▸ **Vorliegender Text**:
HSH Nordbank Milliarden für Hamburger Großreeder

Die HSH Nordbank, mit einem Kreditbuch von 28 Milliarden Euro der weltgrößte Schiffsfinanzierer, hat nach Informationen von manager magazin ihren großen Schifffahrtskunden zugesichert, bereits bestellte und im Bau befindliche Schiffe zu finanzieren.
Von Michael Machatschke und Ulric Papendick

Hamburg - Dabei geht es um Baufortschrittszahlungen in den nächsten drei Jahren in einem Gesamtvolumen von sechs Milliarden Euro. Dies berichtet das manager magazin in seiner neuen Ausgabe, die ab Freitag (25. September) im Handel erhältlich ist.

"Die uns zur Verfügung stehende Liquidität reservieren wir für unsere besten Kunden", versprach HSH-Chef Dirk Jens Nonnenmacher 25 ausgewählten Reedern auf einer internen Veranstaltung der Bank in Hamburg im Mai dieses Jahres. Allein in diesem Jahr wird die Bank demnach 3,5 Milliarden Euro für Schiffe überweisen, die derzeit in internationalen Werften errichtet werden.

▸ **Arbeitsanweisung**: Schreiben Sie den Text über die HSH Nordbank vollständig und wortgetreu ab. Das Material hat keinen Bezug zum Text über die HSH Nordbank.

▸ **Datenblock**:
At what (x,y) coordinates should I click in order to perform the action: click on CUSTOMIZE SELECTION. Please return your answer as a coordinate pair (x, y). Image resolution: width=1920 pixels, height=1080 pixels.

▸ **Lösung**:
HSH Nordbank Milliarden für Hamburger Großreeder

Die HSH Nordbank, mit einem Kreditbuch von 28 Milliarden Euro der weltgrößte Schiffsfinanzierer, hat nach Informationen von manager magazin ihren großen Schifffahrtskunden zugesichert, bereits bestellte und im Bau befindliche Schiffe zu finanzieren.
Von Michael Machatschke und Ulric Papendick

Hamburg - Dabei geht es um Baufortschrittszahlungen in den nächsten drei Jahren in einem Gesamtvolumen von sechs Milliarden Euro. Dies berichtet das manager magazin in seiner neuen Ausgabe, die ab Freitag (25. September) im Handel erhältlich ist.

"Die uns zur Verfügung stehende Liquidität reservieren wir für unsere besten Kunden", versprach HSH-Chef Dirk Jens Nonnenmacher 25 ausgewählten Reedern auf einer internen Veranstaltung der Bank in Hamburg im Mai dieses Jahres. Allein in diesem Jahr wird die Bank demnach 3,5 Milliarden Euro für Schiffe überweisen, die derzeit in internationalen Werften errichtet werden.